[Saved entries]
※

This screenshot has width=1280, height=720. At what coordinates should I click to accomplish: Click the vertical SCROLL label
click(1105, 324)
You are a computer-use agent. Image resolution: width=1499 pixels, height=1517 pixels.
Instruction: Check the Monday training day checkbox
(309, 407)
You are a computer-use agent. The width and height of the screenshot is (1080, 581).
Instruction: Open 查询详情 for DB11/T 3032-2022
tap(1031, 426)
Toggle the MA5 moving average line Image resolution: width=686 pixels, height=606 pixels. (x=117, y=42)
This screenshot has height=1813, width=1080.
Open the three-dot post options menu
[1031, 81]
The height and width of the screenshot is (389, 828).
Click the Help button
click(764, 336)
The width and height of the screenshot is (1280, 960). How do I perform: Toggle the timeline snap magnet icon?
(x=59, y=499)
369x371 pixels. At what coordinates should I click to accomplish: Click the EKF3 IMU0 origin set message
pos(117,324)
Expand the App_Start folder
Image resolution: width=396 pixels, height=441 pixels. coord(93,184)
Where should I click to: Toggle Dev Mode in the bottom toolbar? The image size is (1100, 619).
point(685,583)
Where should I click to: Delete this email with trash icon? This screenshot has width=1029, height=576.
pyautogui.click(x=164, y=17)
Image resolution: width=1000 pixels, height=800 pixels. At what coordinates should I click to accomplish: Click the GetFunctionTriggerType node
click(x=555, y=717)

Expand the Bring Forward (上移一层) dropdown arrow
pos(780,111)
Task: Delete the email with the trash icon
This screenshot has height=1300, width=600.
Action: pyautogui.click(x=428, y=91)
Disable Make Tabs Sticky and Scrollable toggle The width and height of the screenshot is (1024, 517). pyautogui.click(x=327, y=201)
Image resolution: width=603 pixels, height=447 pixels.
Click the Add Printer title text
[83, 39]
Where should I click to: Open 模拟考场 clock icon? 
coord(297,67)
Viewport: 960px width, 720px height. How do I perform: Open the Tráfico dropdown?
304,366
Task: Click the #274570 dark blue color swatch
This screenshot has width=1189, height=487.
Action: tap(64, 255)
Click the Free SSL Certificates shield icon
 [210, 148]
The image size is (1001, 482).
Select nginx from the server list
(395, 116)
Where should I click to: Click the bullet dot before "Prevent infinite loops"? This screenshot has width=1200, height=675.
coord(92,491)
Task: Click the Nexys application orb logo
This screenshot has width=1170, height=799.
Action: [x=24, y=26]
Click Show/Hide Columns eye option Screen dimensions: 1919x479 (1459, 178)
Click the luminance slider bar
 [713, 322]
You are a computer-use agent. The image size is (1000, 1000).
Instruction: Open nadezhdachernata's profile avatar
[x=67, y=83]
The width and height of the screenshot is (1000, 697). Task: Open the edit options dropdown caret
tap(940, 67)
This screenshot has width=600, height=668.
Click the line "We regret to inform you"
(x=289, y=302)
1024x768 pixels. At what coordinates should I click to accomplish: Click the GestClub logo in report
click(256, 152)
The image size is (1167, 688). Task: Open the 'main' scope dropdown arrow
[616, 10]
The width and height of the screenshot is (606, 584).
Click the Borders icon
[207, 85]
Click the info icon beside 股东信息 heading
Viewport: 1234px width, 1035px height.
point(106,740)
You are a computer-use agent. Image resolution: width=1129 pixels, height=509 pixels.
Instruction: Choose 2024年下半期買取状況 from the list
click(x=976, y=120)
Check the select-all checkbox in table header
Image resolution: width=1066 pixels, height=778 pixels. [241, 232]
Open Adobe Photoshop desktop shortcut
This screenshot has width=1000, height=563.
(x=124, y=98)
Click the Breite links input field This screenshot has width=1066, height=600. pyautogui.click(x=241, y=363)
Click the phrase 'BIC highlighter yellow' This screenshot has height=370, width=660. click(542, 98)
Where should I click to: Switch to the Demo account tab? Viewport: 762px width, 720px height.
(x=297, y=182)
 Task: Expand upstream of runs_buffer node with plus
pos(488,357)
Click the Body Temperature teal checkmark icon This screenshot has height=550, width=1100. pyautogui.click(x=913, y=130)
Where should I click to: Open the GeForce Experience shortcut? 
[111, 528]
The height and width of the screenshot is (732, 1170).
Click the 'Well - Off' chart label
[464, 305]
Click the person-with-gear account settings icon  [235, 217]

※

_Work order_: Please print, exactly and with nothing else, the lines from the first line of the entries through the line containing "The height and width of the screenshot is (389, 828).".

_Answer to this task_:
This screenshot has width=1280, height=720. At what coordinates should I click to accomplish: Click the vertical SCROLL label
click(1105, 324)
You are a computer-use agent. Image resolution: width=1499 pixels, height=1517 pixels.
Instruction: Check the Monday training day checkbox
(309, 407)
You are a computer-use agent. The width and height of the screenshot is (1080, 581).
Instruction: Open 查询详情 for DB11/T 3032-2022
tap(1031, 426)
Toggle the MA5 moving average line Image resolution: width=686 pixels, height=606 pixels. (x=117, y=42)
This screenshot has height=1813, width=1080.
Open the three-dot post options menu
[1031, 81]
The height and width of the screenshot is (389, 828).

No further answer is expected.